E’ infatti di qualche giorno fa un’anticipazione pubblicata dall’Ansa di un editoriale firmato da Padre Giovanni Sale in cui sostanzialmente si dice che la nascita dello stato di Israele è stato un crimine contro l’umanità. La conseguenza di questa valutazione è che, secondo il riassunto dell’Ansa, “il problema dei profughi palestinesi, nato nel ’48 da una vera e propria «pulizia etnica», «va trattato in sede internazionale», va affrontato «con realismo e risolto nell’interesse innanzitutto, delle parti lese», nella consapevolezza che «non esiste una proposta che accontenti tutti».” Chi ha orecchie per intendere…
Questa lettura, profondamente delegittimante, fa il paio con i risultati del Sinodo dei vescovi mediorientali, tenutosi qualche mese fa (in cui, è bene ricordare, il redattore della risoluzione finale dichiarò nella conferenza stampa conclusiva che Israele non aveva più alcun diritto storico-religioso sulla “Palestina” perché la promessa divina dell'”Antico testamento” era stata abolita dal “Nuovo”, sicché l’elezione ebraica era senza fondamento; e nell’occasione fu anche presentato un documento interconfessionale che fra altre amenità definiva “un peccato contro Dio” la fondazione dello Stato di Israele, che per padre Sale è solamente un “crimine contro l’umanità”). E poi la partecipazione alla conferenza Durban 2 contro il parere della maggior parte degli stati occidentali, la bizzarra teoria più volte espressa che le persecuzioni dei cristiani nel mondo islamico derivano dall’esistenza dello stato di Israele (la “violenta irruzione del sionismo a Gerusalemme” per usare le parole di Vittorio Messori, scandalose perché più esplicite del felpato linguaggio della diplomazia vaticana, ma non sostanzialmente diverse).
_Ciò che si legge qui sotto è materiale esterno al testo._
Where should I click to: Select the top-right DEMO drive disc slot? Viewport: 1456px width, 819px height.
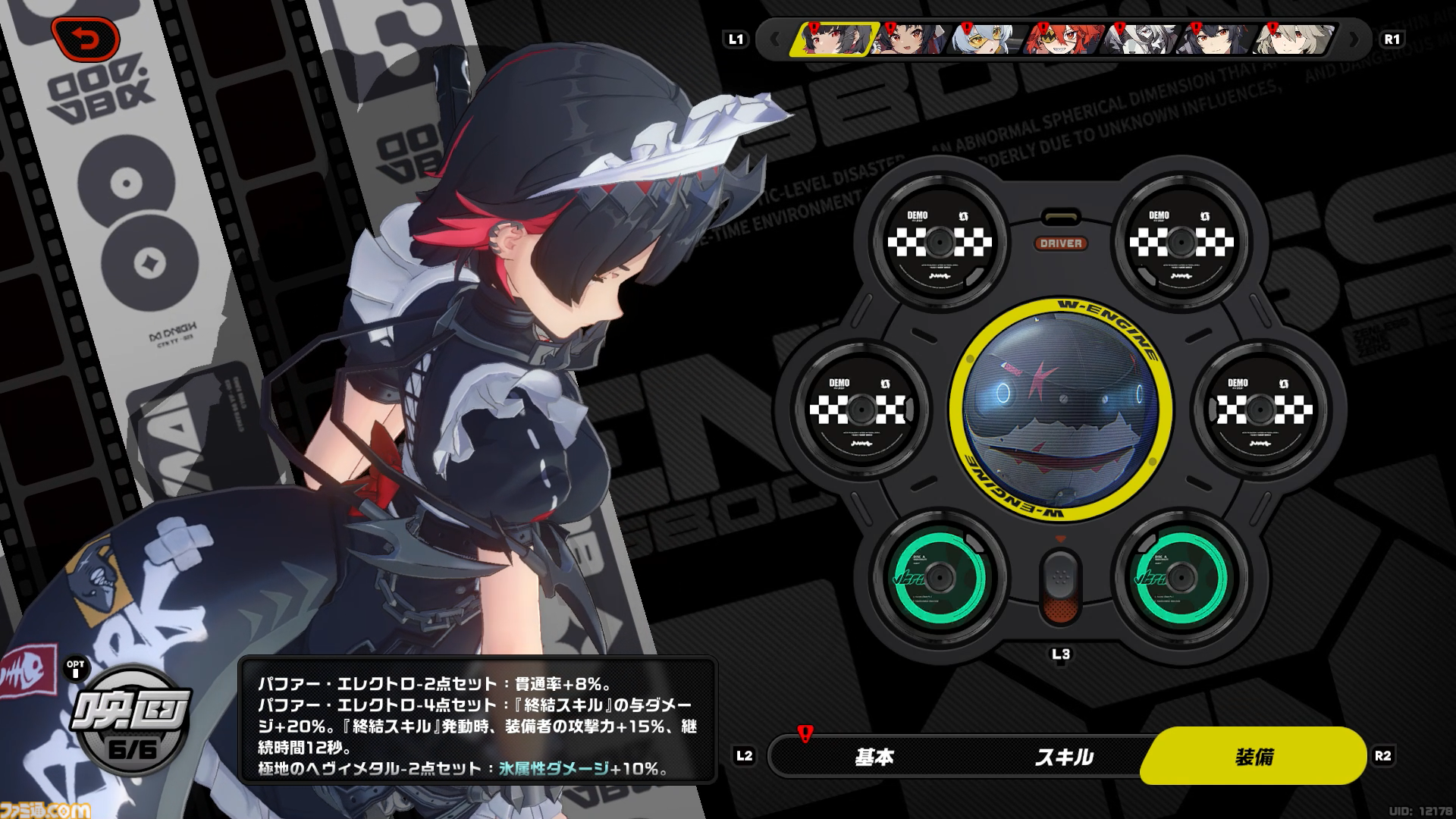[x=1181, y=244]
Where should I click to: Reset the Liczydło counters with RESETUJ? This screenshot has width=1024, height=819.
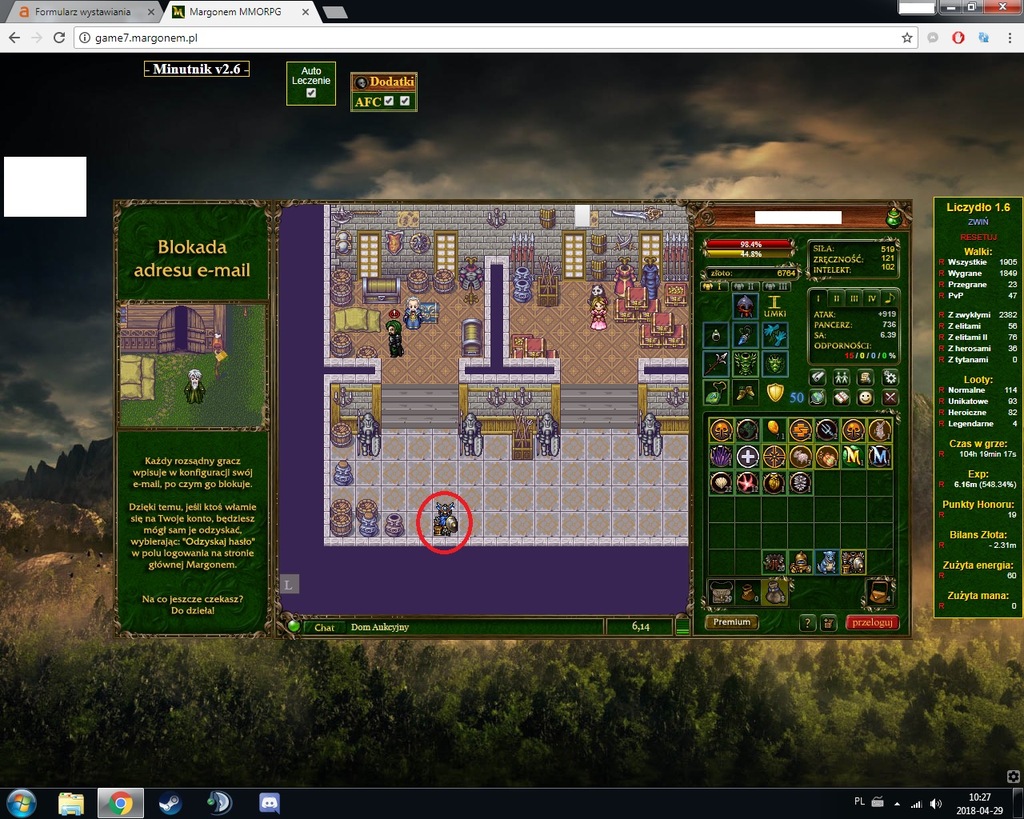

E cento altri episodi che si ripetono, l’ultimo dei quali è la partecipazione cattolica a un colloquio con i musulmani a Doha per discutere del destino di Gerusalemme, da cui naturalmente gli ebrei sono esclusi. Sono le prove di un “compromesso storico” fra mondo cattolico e islamismo, il cui prezzo sembra essere Israele.
Naturalmente è possibile avere tutte le opinioni diverse su temi concreti come i confini di Israele o la colpevolezza di Dreyfus. Ma si supera la linea che separa la critica politica dall’antisemitismo (e dunque dai passi preparatori delle “liste”) quando gli ebrei e il loro stato sono criticati in quanto tali, delegittimando la loro presenza, demonizzando le loro azioni e usando un doppio standard per valutare le loro azioni e quelle degli altri (così per esempio il Papa, che a elevato le sue proteste contro “l’occupazione” israeliana della Cisgiordania durante la sua visita a Cipro, tacendo dell’occupazione militare turca di metà del territorio dello stato cipriota. Sono le tre D proposte da Sharanski per testare l’antisemitismo contemporaneo. Spiace dover prendere atto che la politica vaticana e buona parte dell’opinione cattolica (non solo gli estremisti alla Pax Christi) oggi rientrano ampiamente in questi criteri.